-- Start of Working data --

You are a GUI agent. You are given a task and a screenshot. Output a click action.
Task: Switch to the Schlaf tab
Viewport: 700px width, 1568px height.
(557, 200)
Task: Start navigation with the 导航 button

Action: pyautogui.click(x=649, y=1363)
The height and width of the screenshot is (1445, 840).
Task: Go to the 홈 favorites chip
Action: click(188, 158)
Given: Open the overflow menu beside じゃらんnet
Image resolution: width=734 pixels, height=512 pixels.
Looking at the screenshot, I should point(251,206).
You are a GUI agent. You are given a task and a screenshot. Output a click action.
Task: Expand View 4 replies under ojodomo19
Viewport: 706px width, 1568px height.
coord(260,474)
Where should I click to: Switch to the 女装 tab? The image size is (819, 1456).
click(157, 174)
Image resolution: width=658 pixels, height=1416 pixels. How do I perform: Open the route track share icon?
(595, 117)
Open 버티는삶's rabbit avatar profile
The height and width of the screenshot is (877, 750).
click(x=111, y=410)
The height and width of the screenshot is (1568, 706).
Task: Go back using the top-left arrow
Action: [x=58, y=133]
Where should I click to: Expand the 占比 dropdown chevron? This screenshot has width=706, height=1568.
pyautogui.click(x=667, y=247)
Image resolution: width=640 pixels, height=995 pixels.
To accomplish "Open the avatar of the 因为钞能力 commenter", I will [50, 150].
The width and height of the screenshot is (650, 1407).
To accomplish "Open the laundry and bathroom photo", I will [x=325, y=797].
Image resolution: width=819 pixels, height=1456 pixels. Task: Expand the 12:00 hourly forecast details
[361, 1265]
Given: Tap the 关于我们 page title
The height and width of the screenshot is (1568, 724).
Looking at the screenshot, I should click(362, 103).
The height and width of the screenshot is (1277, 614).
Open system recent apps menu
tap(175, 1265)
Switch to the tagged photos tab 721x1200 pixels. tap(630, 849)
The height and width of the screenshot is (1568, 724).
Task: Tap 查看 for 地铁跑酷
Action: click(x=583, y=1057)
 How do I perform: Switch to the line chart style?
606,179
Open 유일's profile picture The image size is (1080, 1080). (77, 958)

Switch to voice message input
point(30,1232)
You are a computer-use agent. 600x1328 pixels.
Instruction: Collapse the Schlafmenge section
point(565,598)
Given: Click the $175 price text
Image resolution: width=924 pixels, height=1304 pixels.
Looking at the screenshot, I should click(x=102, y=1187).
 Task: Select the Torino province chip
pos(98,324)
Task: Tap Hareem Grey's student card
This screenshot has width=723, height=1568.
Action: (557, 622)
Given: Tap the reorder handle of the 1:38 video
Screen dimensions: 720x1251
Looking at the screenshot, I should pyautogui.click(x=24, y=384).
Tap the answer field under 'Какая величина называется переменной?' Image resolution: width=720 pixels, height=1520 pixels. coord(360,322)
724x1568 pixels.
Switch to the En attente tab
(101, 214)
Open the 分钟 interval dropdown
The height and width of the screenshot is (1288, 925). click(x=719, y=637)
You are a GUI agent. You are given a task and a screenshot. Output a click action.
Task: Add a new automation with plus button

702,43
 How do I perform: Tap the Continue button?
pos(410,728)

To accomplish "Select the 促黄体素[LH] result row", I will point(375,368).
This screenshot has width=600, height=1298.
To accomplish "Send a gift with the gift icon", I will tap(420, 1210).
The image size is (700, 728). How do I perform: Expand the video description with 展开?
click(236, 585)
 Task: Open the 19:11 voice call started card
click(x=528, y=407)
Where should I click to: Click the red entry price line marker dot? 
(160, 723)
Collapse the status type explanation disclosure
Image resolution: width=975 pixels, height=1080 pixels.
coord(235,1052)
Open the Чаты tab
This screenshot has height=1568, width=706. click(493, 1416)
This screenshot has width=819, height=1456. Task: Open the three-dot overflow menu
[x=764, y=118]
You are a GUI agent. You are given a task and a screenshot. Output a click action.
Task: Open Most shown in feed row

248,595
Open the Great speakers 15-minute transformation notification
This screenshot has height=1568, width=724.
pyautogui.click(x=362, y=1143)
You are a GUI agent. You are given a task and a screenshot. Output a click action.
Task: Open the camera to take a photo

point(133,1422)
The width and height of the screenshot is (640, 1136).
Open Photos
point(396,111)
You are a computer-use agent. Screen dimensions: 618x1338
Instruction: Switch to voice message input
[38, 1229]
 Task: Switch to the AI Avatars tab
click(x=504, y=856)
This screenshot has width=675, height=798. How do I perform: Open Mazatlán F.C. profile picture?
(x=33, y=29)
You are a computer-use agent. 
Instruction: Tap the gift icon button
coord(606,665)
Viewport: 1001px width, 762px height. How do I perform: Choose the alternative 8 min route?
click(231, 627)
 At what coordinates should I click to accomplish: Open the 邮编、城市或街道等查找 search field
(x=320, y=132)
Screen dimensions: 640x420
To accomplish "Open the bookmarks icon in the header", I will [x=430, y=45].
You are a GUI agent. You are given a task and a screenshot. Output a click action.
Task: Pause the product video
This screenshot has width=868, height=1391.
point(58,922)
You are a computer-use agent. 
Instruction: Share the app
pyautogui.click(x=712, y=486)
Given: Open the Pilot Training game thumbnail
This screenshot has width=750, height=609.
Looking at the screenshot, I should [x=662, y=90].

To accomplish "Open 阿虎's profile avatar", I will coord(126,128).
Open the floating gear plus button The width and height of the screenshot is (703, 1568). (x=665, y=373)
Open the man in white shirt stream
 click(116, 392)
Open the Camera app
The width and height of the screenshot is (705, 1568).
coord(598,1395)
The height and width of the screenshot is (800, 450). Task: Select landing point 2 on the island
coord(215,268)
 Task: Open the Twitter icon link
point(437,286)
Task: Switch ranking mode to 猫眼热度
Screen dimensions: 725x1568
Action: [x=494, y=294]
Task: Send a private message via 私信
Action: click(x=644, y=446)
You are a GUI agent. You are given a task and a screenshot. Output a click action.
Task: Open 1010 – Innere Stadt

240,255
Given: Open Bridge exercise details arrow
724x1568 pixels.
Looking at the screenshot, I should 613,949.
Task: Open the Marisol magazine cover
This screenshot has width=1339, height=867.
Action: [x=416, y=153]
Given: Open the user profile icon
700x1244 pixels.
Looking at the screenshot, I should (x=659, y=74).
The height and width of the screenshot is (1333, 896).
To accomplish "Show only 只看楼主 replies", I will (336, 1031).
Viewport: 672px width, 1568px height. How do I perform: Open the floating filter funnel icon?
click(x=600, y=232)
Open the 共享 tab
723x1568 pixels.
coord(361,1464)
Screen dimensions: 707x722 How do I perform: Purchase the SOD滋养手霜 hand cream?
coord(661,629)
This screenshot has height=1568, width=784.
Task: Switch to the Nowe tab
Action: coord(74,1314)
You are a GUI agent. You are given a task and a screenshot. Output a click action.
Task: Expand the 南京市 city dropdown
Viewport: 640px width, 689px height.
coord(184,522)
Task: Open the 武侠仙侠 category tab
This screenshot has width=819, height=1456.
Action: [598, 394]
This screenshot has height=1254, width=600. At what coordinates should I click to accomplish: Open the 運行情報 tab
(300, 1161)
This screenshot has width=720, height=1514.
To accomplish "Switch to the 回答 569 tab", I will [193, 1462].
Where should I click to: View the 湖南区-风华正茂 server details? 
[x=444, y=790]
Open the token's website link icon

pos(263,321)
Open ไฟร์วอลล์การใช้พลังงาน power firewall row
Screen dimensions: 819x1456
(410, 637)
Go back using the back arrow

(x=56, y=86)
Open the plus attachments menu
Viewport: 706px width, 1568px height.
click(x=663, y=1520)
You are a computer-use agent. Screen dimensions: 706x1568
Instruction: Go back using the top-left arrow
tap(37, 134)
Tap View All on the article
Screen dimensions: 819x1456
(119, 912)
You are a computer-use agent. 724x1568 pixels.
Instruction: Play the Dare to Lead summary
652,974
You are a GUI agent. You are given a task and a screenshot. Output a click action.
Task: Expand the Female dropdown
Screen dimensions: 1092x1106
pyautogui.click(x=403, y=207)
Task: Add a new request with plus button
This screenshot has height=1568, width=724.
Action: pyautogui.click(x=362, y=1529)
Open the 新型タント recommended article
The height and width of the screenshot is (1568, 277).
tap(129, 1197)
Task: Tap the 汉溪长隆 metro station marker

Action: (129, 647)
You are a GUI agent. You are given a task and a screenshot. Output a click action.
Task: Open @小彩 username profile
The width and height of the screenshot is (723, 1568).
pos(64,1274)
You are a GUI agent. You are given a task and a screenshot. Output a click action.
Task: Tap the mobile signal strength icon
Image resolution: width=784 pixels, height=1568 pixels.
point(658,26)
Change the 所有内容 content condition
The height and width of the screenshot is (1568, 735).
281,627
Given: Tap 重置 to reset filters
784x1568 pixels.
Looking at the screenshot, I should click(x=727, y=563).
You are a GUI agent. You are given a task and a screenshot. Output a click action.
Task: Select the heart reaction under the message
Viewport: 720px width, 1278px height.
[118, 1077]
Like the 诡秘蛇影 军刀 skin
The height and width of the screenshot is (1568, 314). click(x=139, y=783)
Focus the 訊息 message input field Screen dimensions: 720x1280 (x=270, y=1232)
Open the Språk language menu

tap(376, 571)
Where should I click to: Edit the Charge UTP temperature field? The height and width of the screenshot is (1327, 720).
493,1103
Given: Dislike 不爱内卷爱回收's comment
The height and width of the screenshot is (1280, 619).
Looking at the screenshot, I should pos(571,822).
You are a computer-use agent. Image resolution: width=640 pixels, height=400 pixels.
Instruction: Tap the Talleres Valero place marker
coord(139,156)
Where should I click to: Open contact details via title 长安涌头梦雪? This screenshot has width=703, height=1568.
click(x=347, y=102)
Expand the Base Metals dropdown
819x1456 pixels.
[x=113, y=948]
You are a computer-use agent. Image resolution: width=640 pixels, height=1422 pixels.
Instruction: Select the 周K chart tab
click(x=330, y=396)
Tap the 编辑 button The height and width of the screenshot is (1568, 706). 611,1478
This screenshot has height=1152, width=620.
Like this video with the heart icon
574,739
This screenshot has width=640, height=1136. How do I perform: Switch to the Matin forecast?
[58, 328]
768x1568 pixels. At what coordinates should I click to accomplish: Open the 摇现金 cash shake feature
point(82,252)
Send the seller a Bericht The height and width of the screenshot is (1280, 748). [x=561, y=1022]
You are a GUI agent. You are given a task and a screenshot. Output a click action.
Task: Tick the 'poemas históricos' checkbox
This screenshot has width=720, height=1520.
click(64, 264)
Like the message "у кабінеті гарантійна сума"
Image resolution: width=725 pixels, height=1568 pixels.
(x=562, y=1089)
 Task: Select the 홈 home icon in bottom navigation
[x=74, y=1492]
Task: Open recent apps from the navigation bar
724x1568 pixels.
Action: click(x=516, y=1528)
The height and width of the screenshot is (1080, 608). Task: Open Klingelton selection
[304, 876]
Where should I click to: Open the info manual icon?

-- End of Working data --

Rewrite the lines starting at the first one and ending at the line that contains "pyautogui.click(x=667, y=247)", replacing "GUI agent" with "interface agent" and leaving everything else unchanged.

# [Solved exercise]
You are a interface agent. You are given a task and a screenshot. Output a click action.
Task: Switch to the Schlaf tab
Viewport: 700px width, 1568px height.
(557, 200)
Task: Start navigation with the 导航 button

Action: pyautogui.click(x=649, y=1363)
The height and width of the screenshot is (1445, 840).
Task: Go to the 홈 favorites chip
Action: click(188, 158)
Given: Open the overflow menu beside じゃらんnet
Image resolution: width=734 pixels, height=512 pixels.
Looking at the screenshot, I should point(251,206).
You are a interface agent. You are given a task and a screenshot. Output a click action.
Task: Expand View 4 replies under ojodomo19
Viewport: 706px width, 1568px height.
coord(260,474)
Where should I click to: Switch to the 女装 tab? The image size is (819, 1456).
click(157, 174)
Image resolution: width=658 pixels, height=1416 pixels. How do I perform: Open the route track share icon?
(595, 117)
Open 버티는삶's rabbit avatar profile
The height and width of the screenshot is (877, 750).
click(x=111, y=410)
The height and width of the screenshot is (1568, 706).
Task: Go back using the top-left arrow
Action: [x=58, y=133]
Where should I click to: Expand the 占比 dropdown chevron? This screenshot has width=706, height=1568.
pyautogui.click(x=667, y=247)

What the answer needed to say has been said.